- Set task
Retype the section of the topology testing log below that begins with the words containing "2025-11-13: Topology Integration" and ends with "scope-aware peer sampling.".

- Passage given
2025-11-13: Topology Integration Tests & Bidirectional Handshake
Overview
Completed comprehensive topology integration test suite and fixed critical issues with the bidirectional handshake protocol. All 6 topology integration tests now pass consistently, validating topology-aware peer categorization, LRU eviction, and scope-aware peer sampling.
Context
This work builds on Phase 1E-1F (topology-aware networking integration) to provide thorough test coverage for:
- Peer categorization based on region/cluster/trust
- NeighborSets with LRU eviction
- Scope-aware peer sampling for gossip fanout
- Bidirectional handshake protocol for topology exchange
Changes Made
1. Bidirectional Handshake Protocol (icn-net/src/actor.rs)
Problem: Outbound connections created by dial() couldn't receive messages because no connection handler was spawned. This prevented peers from receiving handshake responses, leaving NeighborSets empty on the initiating peer.
Solution:
- Spawn connection handler for outbound connections after successful dial
- Open new bidirectional stream for handshake response (can't reuse read stream)

- Stored data
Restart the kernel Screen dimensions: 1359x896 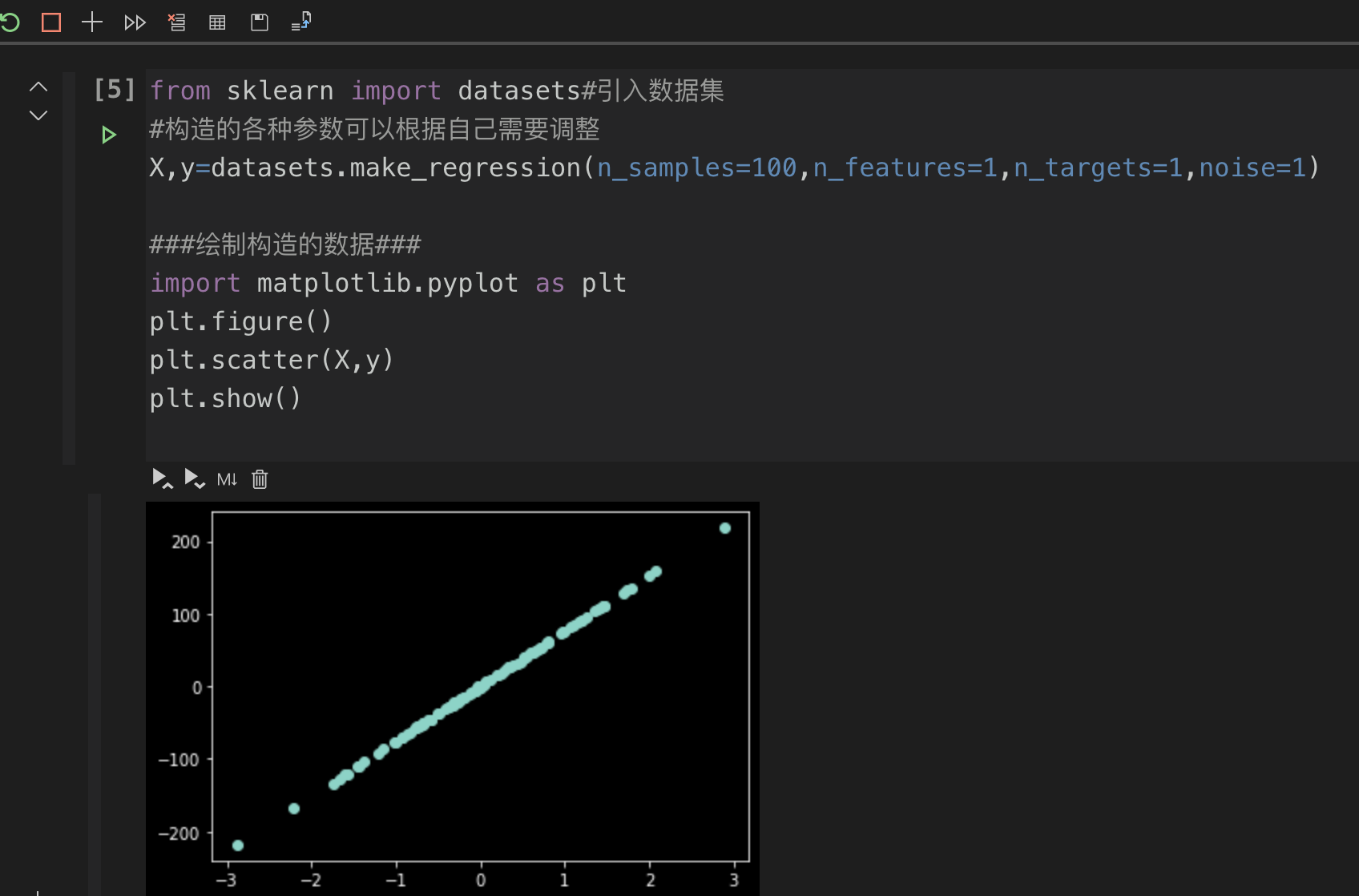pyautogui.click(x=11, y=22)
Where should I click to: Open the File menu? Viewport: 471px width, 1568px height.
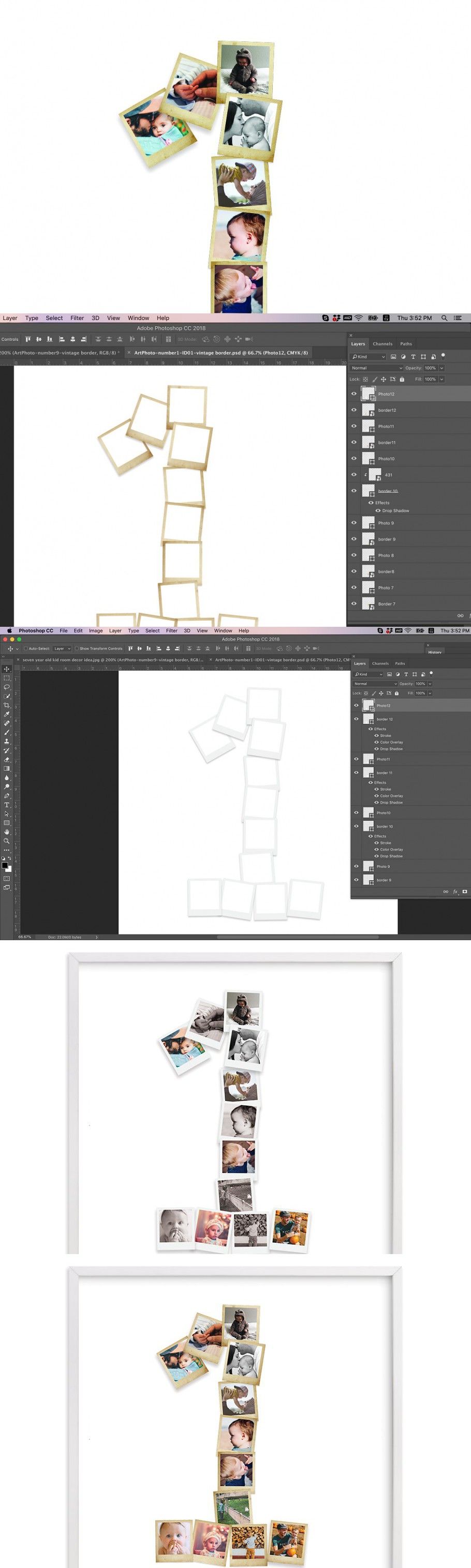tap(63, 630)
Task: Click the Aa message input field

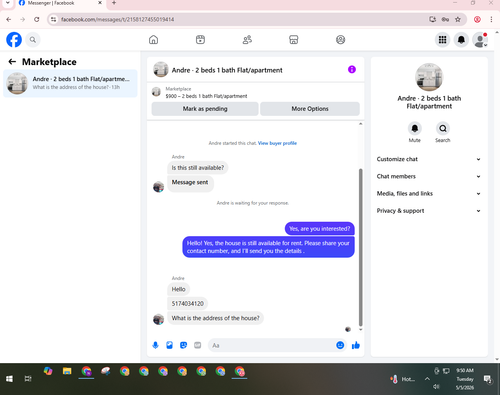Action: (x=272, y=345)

- Solution below
2025-11-13: Topology Integration Tests & Bidirectional Handshake
Overview
Completed comprehensive topology integration test suite and fixed critical issues with the bidirectional handshake protocol. All 6 topology integration tests now pass consistently, validating topology-aware peer categorization, LRU eviction, and scope-aware peer sampling.